#### Brondocument
26 906
Nieuwe bepalingen inzake het financieringsbeleid van openbare lichamen (Wet financiering decentrale overheden)

nr. 12
DERDE NOTA VAN WIJZIGING

Ontvangen 5 september 2000

Het voorstel van wet wordt als volgt gewijzigd:

A

Onder vernummering van de artikelen 10 en 11 tot 11 en 12 wordt een nieuw artikel ingevoegd, dat als volgt luidt:

Artikel 10

Onze Ministers kunnen gedurende een door hen te bepalen termijn en onder door hen te stellen voorwaarden aan openbare lichamen ontheffing verlenen van artikel 2, eerste en tweede lid, in verband met een zorgvuldige beëindiging van op het tijdstip van inwerkingtreding van deze wet bestaande aanspraken en verplichtingen.

B

Artikel 11 komt te luiden: Deze wet treedt in werking op een bij koninklijk besluit te bepalen tijdstip.

Toelichting

Het is mogelijk dat decentrale overheden op dit moment bepaalde financiële constructies of financiële verplichtingen zijn aangegaan of bepaalde financiële activiteiten ontplooien die onder de werking van de Wet fido niet zijn toegestaan. Om problemen in de praktijk te voorkomen en om de decentrale overheden de gelegenheid te geven zich aan te passen aan de nieuwe situatie, kan voor het eerste en tweede lid van artikel 2 worden vastgelegd dat deze in bepaalde specifieke situaties op een ander moment gaan gelden.

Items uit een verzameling
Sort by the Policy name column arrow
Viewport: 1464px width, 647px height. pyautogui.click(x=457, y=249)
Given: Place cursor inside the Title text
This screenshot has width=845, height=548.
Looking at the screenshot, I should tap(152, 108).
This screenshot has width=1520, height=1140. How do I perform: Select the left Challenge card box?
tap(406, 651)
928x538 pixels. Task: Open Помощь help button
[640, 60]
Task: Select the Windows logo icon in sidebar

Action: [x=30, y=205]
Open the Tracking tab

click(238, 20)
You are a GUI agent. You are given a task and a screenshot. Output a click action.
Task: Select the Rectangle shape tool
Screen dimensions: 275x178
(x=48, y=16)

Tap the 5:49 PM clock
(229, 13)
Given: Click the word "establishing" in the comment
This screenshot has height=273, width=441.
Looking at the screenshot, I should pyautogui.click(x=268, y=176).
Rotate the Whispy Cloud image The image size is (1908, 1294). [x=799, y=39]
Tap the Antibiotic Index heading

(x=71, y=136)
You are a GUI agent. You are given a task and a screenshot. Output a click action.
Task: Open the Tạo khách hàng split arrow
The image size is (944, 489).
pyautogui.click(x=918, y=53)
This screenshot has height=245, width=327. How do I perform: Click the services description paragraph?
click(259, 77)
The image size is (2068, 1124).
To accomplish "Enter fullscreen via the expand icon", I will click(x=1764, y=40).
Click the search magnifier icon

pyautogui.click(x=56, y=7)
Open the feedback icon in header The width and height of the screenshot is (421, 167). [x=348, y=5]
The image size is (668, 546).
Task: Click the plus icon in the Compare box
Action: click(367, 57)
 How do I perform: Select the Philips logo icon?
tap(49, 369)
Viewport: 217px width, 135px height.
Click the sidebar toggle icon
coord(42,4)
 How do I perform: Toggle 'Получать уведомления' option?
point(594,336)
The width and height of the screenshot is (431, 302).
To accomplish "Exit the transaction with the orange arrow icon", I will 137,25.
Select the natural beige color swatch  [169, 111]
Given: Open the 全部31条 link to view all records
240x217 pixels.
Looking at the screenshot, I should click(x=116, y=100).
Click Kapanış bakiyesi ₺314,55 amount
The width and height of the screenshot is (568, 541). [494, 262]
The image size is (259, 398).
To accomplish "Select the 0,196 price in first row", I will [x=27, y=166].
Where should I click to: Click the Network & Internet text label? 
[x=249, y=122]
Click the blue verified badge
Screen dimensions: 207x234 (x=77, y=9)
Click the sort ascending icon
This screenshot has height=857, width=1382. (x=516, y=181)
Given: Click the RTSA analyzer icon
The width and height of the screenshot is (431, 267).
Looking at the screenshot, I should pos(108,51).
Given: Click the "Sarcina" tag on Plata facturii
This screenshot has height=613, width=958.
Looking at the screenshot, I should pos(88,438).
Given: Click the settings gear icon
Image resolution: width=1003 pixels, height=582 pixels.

#### Details opdracht
Herschrijf alstublieft de alinea uit de nota van wijziging die begint met „Het is mogelijk dat decentrale overheden” in kortere vorm. Behoud daarbij de belangrijkste feiten.

#### Antwoord opdracht
Decentrale overheden kunnen nu financiële constructies, verplichtingen of activiteiten hebben die onder de Wet fido niet zijn toegestaan. Om praktische problemen te voorkomen en hen tijd te geven zich aan te passen, kan worden vastgelegd dat het eerste en tweede lid van artikel 2 in bepaalde specifieke situaties op een ander moment gaan gelden.